The four CCDs provide a combined field of view of 0.3 deg2, hence the minimum number of pointings required to cover the 1800 deg2 survey area is 6000. However, the survey was designed to provide a 5% overlap between adjacent fields to enable data quality and calibration checks. As a result, the footprint contains a total of 7635 fields which partially overlap.

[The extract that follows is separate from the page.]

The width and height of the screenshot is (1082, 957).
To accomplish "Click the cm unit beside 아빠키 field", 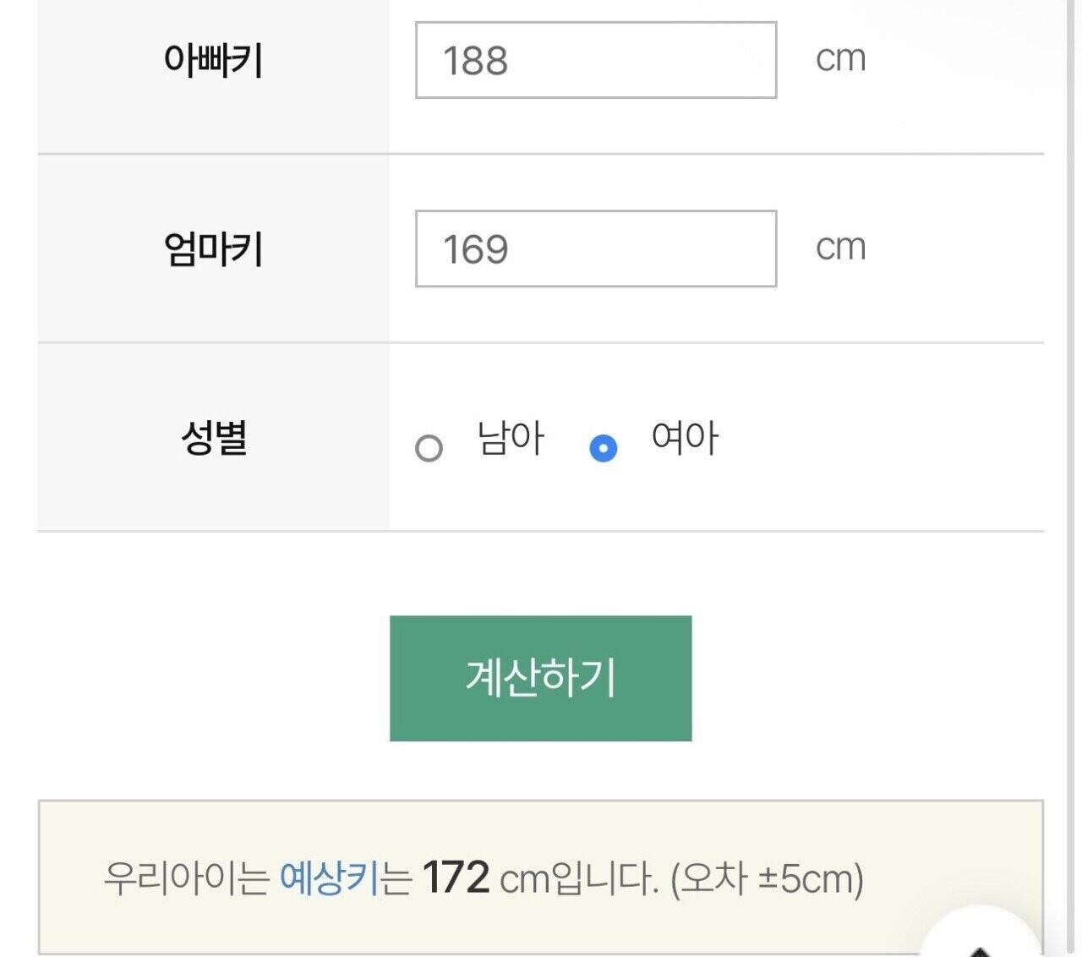I will click(x=840, y=59).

Furthermore, each field was paired with a so-called offset field at 5 arcmin West and South, to cover the narrow gaps between the CCD chips. This explains the final number of 7635 x 2 = 15 270 pointings. When their footprints are plotted using 30% opacity, a complicated sky coverage pattern emerges. Whilst the majority of the sky is covered twice, there are overlap areas which are covered three or four times (dark patches) and narrow bands between CCD chips which are covered only once (brighter strips):

IPHAS footprints.

IPHAS footprints plotted with 30% opacity. The darkest overlap areas are covered four times, while the the narrow bands between CCD chips are exposed only once.

A tricky question which results from this coverage pattern is: how should the final source catalogue be generated? Some objects are observed four times, sometimes many years apart, whilst others are only observed once. Should multiple exposures of a single object be averaged, or should only the best exposure be adopted in the source catalogue? Such tricky decisions have to be made for all surveys because telescopes don't make catalogues (see Hogg & Lang 2010.)

An obvious solution is to release both a catalogue of individual detections on one hand, and a catalogue of averaged source properties on the other hand (there has already been a fair bit of thinking and discussion in this direction within the IPHAS team!)

Such catalogue releases should preferably be supplemented by scriptable access to the calibrated pixel data, through image cut-outs, to enable users to re-measure properties or fit models to the actual pixel data. Is there a standard VO protocol for this? There is the Simple Image Access protocol, but is not quite designed for cut-outs!

How do you think surveys with a complicated sky coverage pattern should generate their catalogues and make data available?